Овчарки с подрезанными ушами степенным шагом шли по обеим сторонам. Козлы и бараны и здесь, в городе, исполняли свою роль вожаков.
На пастухах были папахи, взлохмаченные, как ястребиные гнезда, и выцветшие войлочные балахоны. В водовороте трамваев и автомашин они шагали так же невозмутимо, как пленный Даниил — в логовище львов.
Покрикивая, пастухи палками направляли бестолковых животных. Точно мутные волны Куры, перекатывалось по улице запыленное стадо и, не умещаясь на мостовой, запруживало тротуары.
Кинто, приказчики, выбежавшие из лавок, и всякий праздношатающийся люд любовались жирными курдюками овец, громко хвалили молодецкий вид баранов-рогачей и козлов-вожаков, засматривались на молодых барашков и мечтали вслух о сочных шашлыках.
— Откуда их гонят? — спросил Тараш Вахтанга Яманидзе, который шел рядом с ним.

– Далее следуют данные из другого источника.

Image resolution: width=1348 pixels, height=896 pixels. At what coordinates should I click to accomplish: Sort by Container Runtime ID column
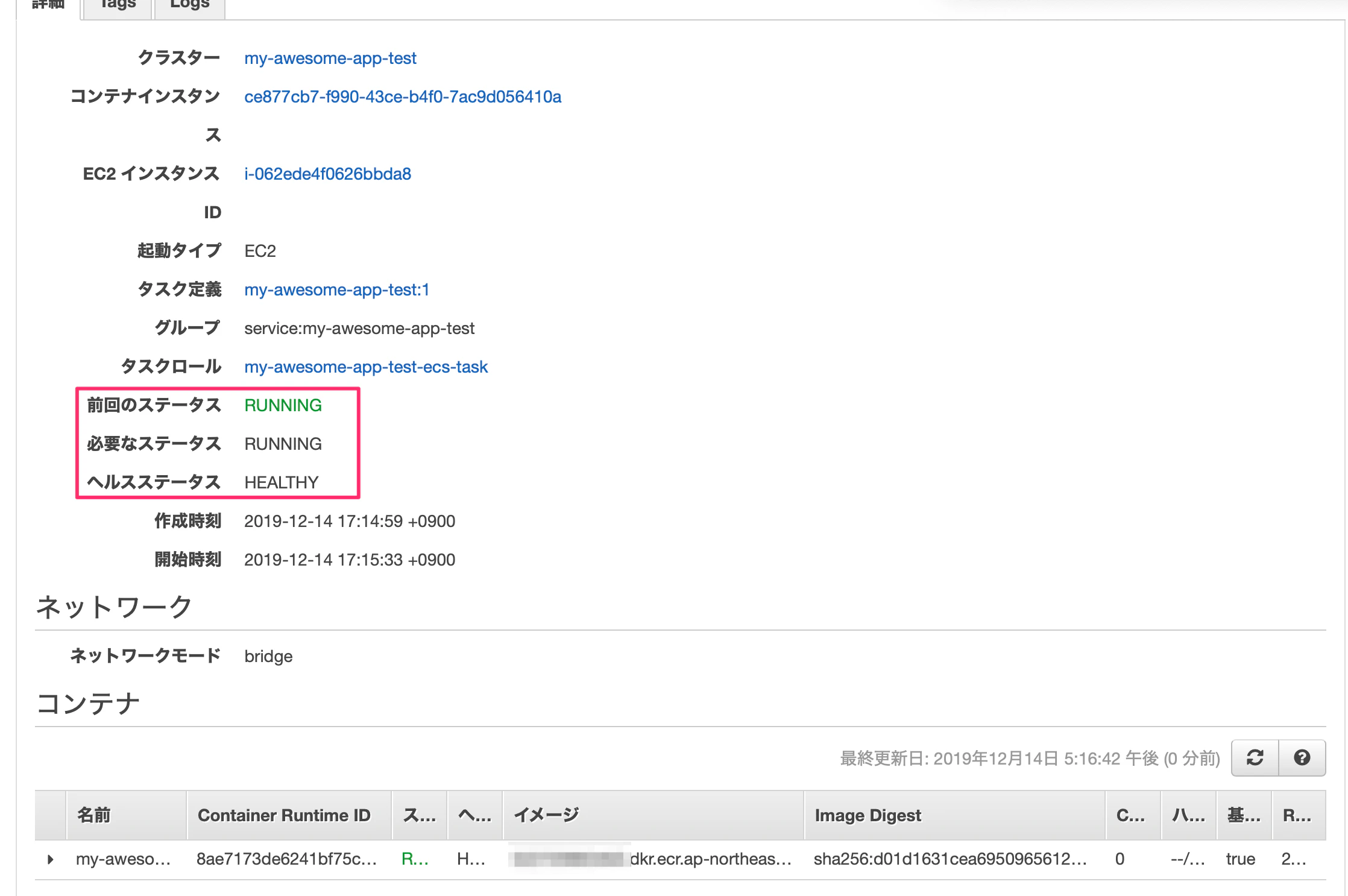284,815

— Должно быть, из Джавахетии перегоняют в Ширак.
Звонили вагоновожатые, шоферы давали сигналы, по стаду не видно было конца. Шумно трусили овцы, заполняя улицы и площади. Над стадом висели окрики пастухов, ворчанье лохматых собак.
Старый пастух нес, прижав к груди, жалобно блеявшего ягненка с подбитой ножкой, и отчитывал и ласкал его как ребенка.
— Посмотри-ка, чуть не раздавил его трамвай, — заметил Вахтанг.
Завернули к Метехи.
Тараш еще раз оглянулся на возвышавшуюся во мраке крепость Шурисцихе и, обратившись к Вахтангу, сказал:
— Об этой крепости в грузинской летописи повествуется: «Пришел Ираклий греческий и подступил к Тбилиси со стороны крепости Кала. А цихистави[48] стал с крепостной вышки ругать Ираклия, обзывая его «обросшим бородой козлом и козерогом нечестивым».
Услышал то Ираклий, вознегодовал на цихистави и вычитал из книги Даниила: «И поднимется с запада козел и искрошит рога овна восточного».
И отступил от Тбилиси…»
Они шли по темной улице, и долго еще доносились до них окрики пастухов, звонки трамваев и блеянье овец.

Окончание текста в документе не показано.